Problemas na transmissão de conhecimento têm origem "no próprio modelo de pós-graduação brasileiro"Foto: Agustin Marcarian/REUTERS

Uma carreira de sucesso como pesquisador, mais de 2 mil citações no google acadêmico. Já enquanto docente, na sala de aula, um profissional com muitas dificuldades em transmitir o conteúdo da disciplina. 

A situação acima descreve perfeitamente, na minha visão, um dos professores do meu programa de pós-graduação e também alguns que tive na graduação. Já quero deixar bem sinalizado que esta não é uma coluna que tem a intenção de culpabilizar esses profissionais. 

Primeiro porque, em muitos deles, eu notava claramente o quanto tentavam transmitir o conteúdo da melhor forma.
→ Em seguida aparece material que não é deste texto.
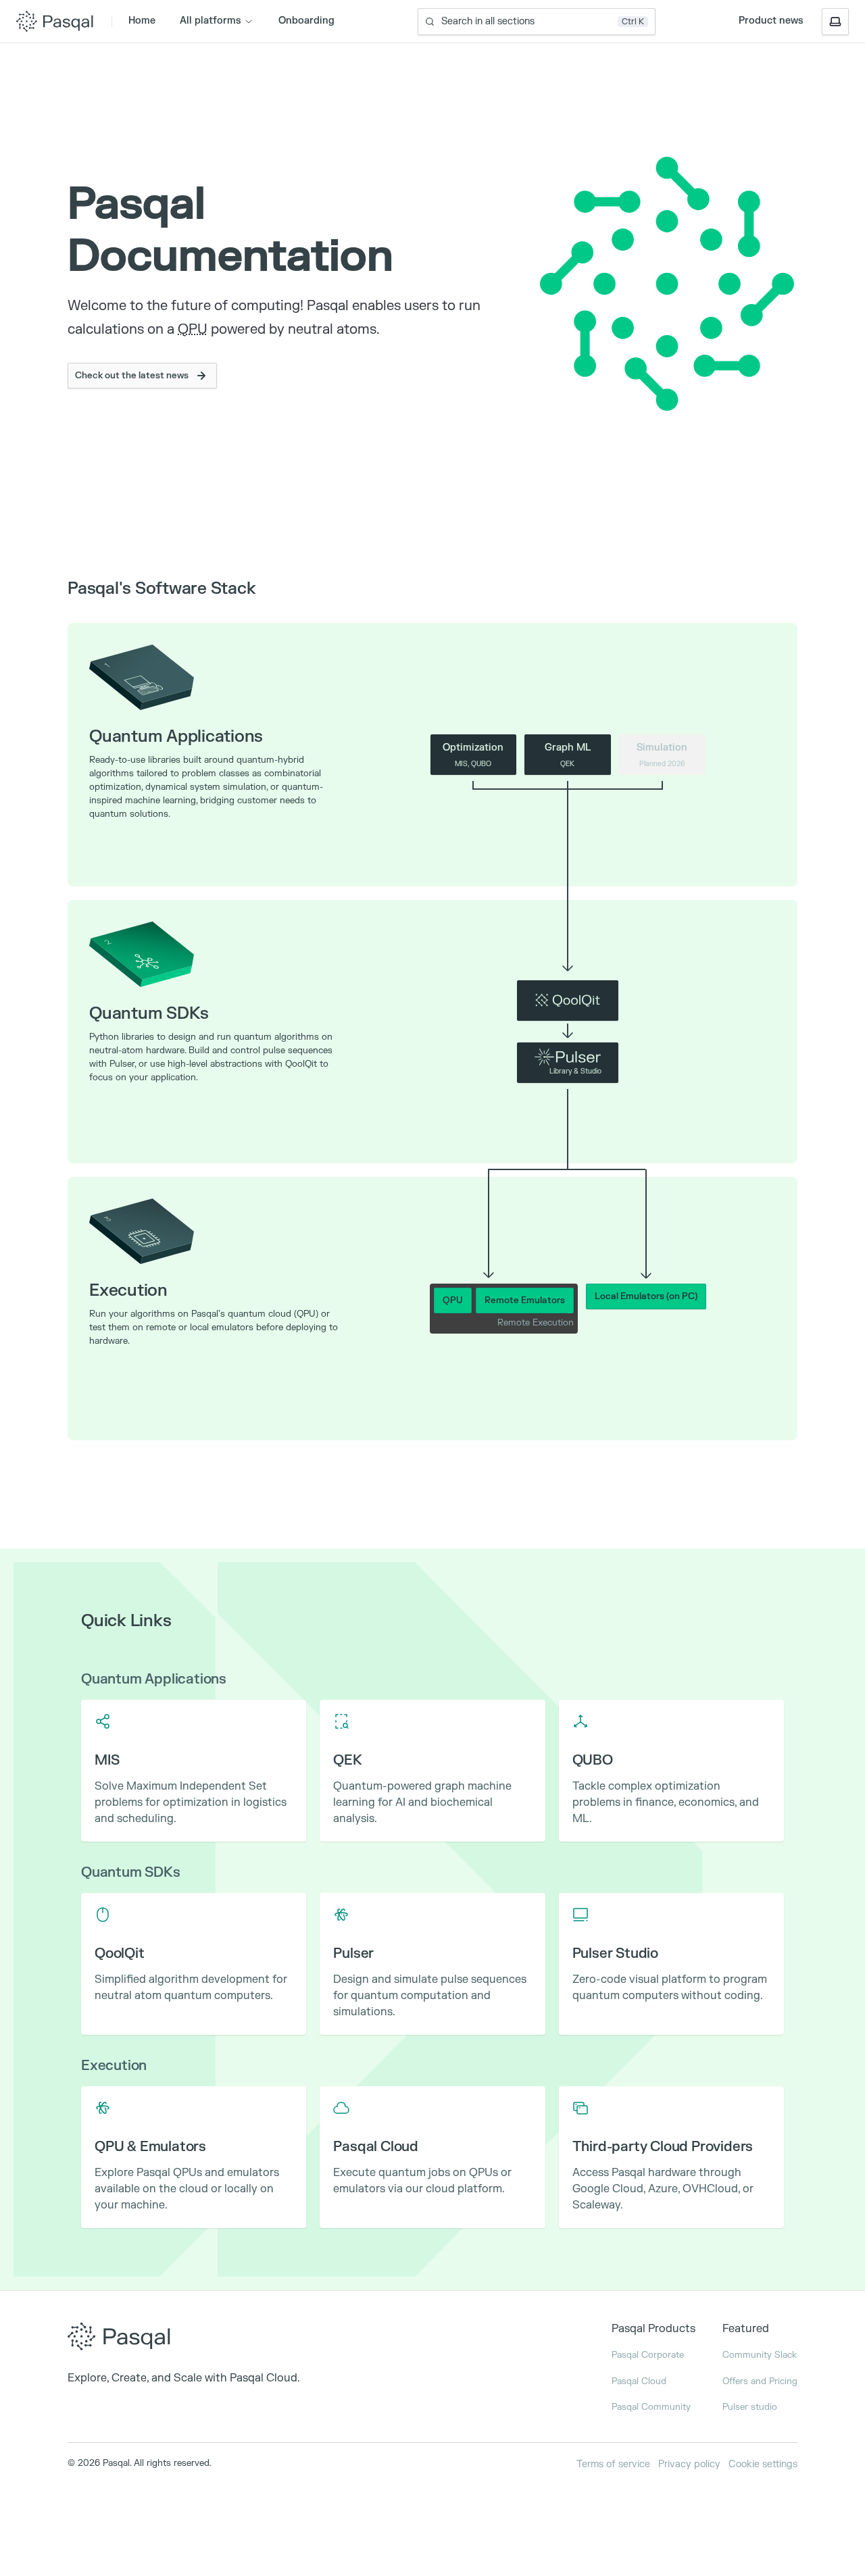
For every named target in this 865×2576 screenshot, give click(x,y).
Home (141, 20)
Segundo, porque creio que estamos diante de uma problemática institucional e que nasce no próprio modelo de pós-graduação brasileiro, ou seja, na escola de formação dos futuros docentes universitários

Autonomia do estudante e consequências no aprendizado

Sou graduado em economia pela USP e me lembro que, na apresentação do curso, o coordenador disse algo como "Vocês agora estão na faculdade, não mais no cursinho ou ensino médio. Não esperem aulas 'show' e aprendam a ter autonomia na aprendizagem".

Entendo o ponto dele e concordo. Já falei aqui na coluna muitas vezes sobre o fato de que o estudante tem, sim, responsabilidade na própria aprendizagem, e que esta precisa ser um processo horizontal e não vertical. 
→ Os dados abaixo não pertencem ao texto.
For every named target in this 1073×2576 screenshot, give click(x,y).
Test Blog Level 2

No entanto, nada me tira da cabeça que, mesmo no melhor dos mundos, é necessário ter um professor que realmente consiga nos transmitir o conteúdo e ser um mediador entre nós e o conhecimento. Já tive docentes sensacionais: você assiste à aula sem piscar e sai dela querendo compartilhar com todos ao redor o quanto aprendeu.

Por outro lado, já tive aqueles com quem eu não conseguia entender o conteúdo de forma alguma e também docentes com os quais prestar atenção em suas aulas era um desafio gigantesco. Nessas disciplinas, confesso, tenho lacunas na aprendizagem, e o problema é quando isso ocorre com disciplinas relevantes para aquela formação específica. 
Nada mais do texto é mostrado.